> **Complete the following**:
**1)** From the winemaking workspace thread, extract the text starting with "## masta (Nov" and going on through "to our setup.".
**2)** In the thread about home winemaking workspaces, where does NorthernWinos keep the clean empty bottles?
**3)** Rewrite the paragraph in the winemaking workspace thread that begins "Slop sink and empty bottle storage" as a shorter version that keeps its main facts.

> **Passage given**:
** BEGIN **

# Show me your workspace please



## smurfe (Nov 28, 2005)

I know we have a photo section here but I thought I would throw this out for general discussion. I was hoping that I could see photos of your wine making area. I need some ideas on how to set me up a nice workable area that is not in everyones way. 


Show me your "Winery" I would love to see it. I know a few have posted some pics around here but thought it would be nice to have them all in one area to share and show off to everyone.


Smurfe


----------



## bilbo-in-maine (Nov 29, 2005)

This could take a while - gotta neaten up, you know...


----------



## Cove Cottage (Nov 29, 2005)

Smurfe,


Wish I had awine making area to show you!Cove Cottage wines are made in the kitchen and the carboys are storedeither in the dining roomor hiddenbehind a big chair in our bedroom. Now, isn't that a sad story.



I'm very envious of all of those folks who have basements.


----------



## NorthernWinos (Nov 29, 2005)

We are with Cove Cottage..in the kitchen. 

Carboy's..full.... under skirts..in the kitchen.

Small Supplies..in plastic tool boxes [kitchen]...and in the office closet.

Supplies...in the kitchen pantry.

Bottled Wine...sharing the root cellar. 

Juices for wines..in the root cellar.

Kettles, bottling buckets, etc....in the root cellar. 

Empty bottles...some in a shed, clean ones stored on my treadmill in the sewing room...

.....top that for low-tech.


----------



## smurfe (Nov 29, 2005)

Well darn, guess everyone does it just like me then.






Smurfe


----------



## peterCooper (Nov 29, 2005)

Yup, in the kitchen... every inch that I have is resented by everyone else, 
even to the point of stacking things right next to my carboy. Even the box 
with all the tools and chemicals has to sit on top of the breadmaker.
*Edited by: peterCooper *


----------



## masta (Nov 29, 2005)

Damn...call me the spoiled rotten home winemaker with half of my basement dedicated to making and storing wine,mead and beer! 


My wife has said many times that my wine making addiction has taken over the basement and I agree but I remind her that we are blessed to have the space to help do this with ease due to our setup.


So hereare a few shots of Valley Brew:


Slop sink and empty bottle storage outside the main fermentation room. My empty bottle inventory is getting dangerously low and have put out the word to all my friends to help me out.








Another rack next to the door to the ferm room with bins of empty beer bottles and other stuff. Yes I had to get a sign made for the door...lol








This is the original counter in the room above the old dresser which holds most of the small equipment and other goodies. I use this mainly for primaries now.








After I got real crazy with adding more carboys to the equipment train in order to make lots of wine for inventory I had to add asecond shelf for secondaries and bulk aging wines. 








A shot of whole ferm room and the cart works awesome to move clean equipment/bottles from room to sink and back.

** END **

> **Material**:
** BEGIN **

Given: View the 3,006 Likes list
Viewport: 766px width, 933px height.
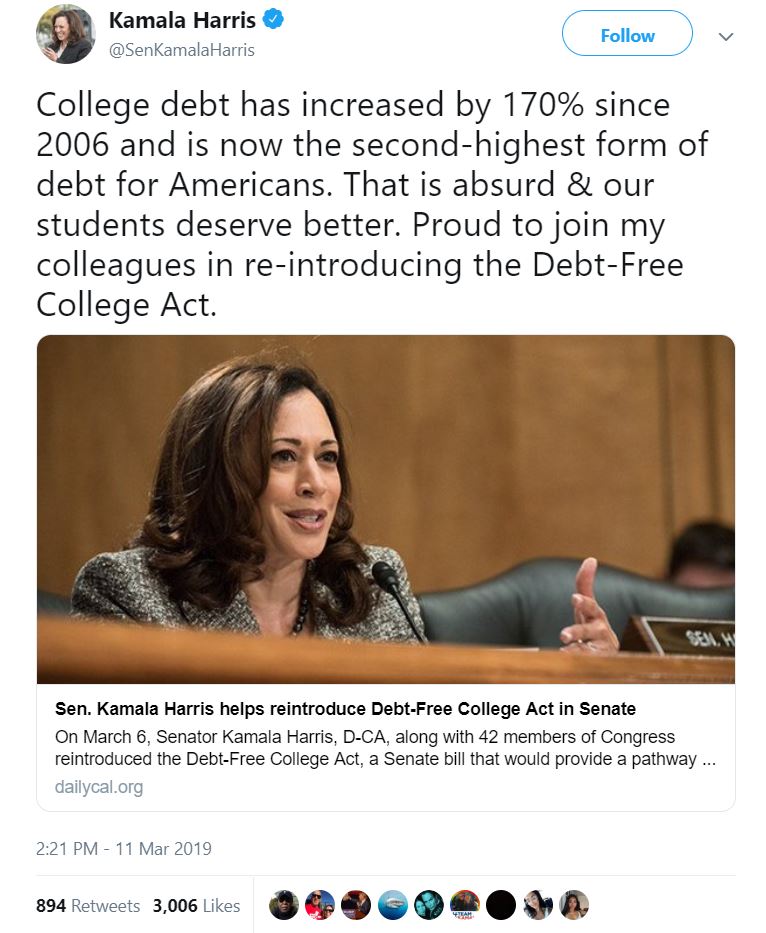Looking at the screenshot, I should pos(196,905).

** END **

> **Problem solutions**:
**1)**
## masta (Nov 29, 2005)

Damn...call me the spoiled rotten home winemaker with half of my basement dedicated to making and storing wine,mead and beer! 


My wife has said many times that my wine making addiction has taken over the basement and I agree but I remind her that we are blessed to have the space to help do this with ease due to our setup.

**2)** On a treadmill in the sewing room.

**3)** The slop sink and empty bottle storage are outside the main fermentation room. The supply of empty bottles is running low, so masta has asked friends to help.